Sesampainya di rumah sakit, Ratri bergegas menuju kamar dimana Bagas dirawat. Ratri menangis ketika melihat suaminya dibebat perban hampir di seluruh tubuhnya-- hanya bagian mata dan mulut yang tak diperban. Kedua mertuanya keluar, membiarkan mereka saling menumpahkan rasa.

"Ma, aku ikhlas jika kau meninggalkanku dan aku rela jika kau mencari penggantiku. Apapun yang membuatmu bahagia aku akan ikut tersenyum." Bagas memecah suasana, karena dari tadi Ratri hanya menangis.
"Tidak pa, manusia macam apa aku jika hanya kau tak seperti dulu aku meninggalkanmu. Bahagiaku adalah selalu bersamamu, Pa." air mata Ratri mengalir semakin deras.
 "Tapi aku tak sempurna lagi, Ma. Aku tak seperti dulu."
"Bukankah dulu kau juga tak sempurna? dulu kau sendiri yang bilang kalau semua manusia tak ada yang sempurna. Dan kau sendiri pula yang mengatakan bahwa sempurna itu ketika kita mampu menerima ketidaksempurnaan. Masih ingatkah kau mengatakan itu saat kita mengetahui bahwa aku tak mampu memberikanmu keturunan karena rahimku harus'diangkat' karena mengalami peradangan." Tangis Ratri semakin menjadi.
"Tapi untuk menghapus air matamu saja aku tak mampu, Ma."
"Aku bisa menghapusnya sendiri, Pa."
"Tapi Ma.."
"Tak ada lagi tapi, kau juga dulu yang mengatakan bahwa kita tak pernah terikat tapi kita bergandengan, karena ada rasa sakit dan paksaan dalam ikatan. Sekarang kita serahkan segalanya pada Sang Maha Sempurna, biarlah dua orang yang tak sempurna ini menjalani hidup dengan bahagia." Ratri menggengam tangan Bagas dengan erat. Kemudian Ratri menyanyikan lagu untuk Bagas..

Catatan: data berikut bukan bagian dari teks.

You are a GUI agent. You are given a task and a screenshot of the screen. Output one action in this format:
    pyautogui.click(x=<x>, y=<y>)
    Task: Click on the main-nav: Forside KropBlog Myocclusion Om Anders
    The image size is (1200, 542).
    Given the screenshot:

Meski lemah kau tetap hal yang terindah
Kau yang terindah
Meski rapuh kau tetap hal yang terindah
Kau yang tak sempurna

Kukagumi kelemahanmu
Kucintai semua kekuranganmu
Itu bagiku indah
Kau yang tak sempurna

Tanpa sadar dua butiran air mata nampak di mata Bagas. Keduanya menangis bahagia sambil saling menggenggam tangan.

Ketika kita mampu mencintai dan menerima kelemahan dan kekurangan maka lahirlah rasa kesetiaan. Kadang kita memang tak mengerti dengan apa yang diberikan hidup. Hidup memang bukan untuk dimengerti tapi harus dijalani.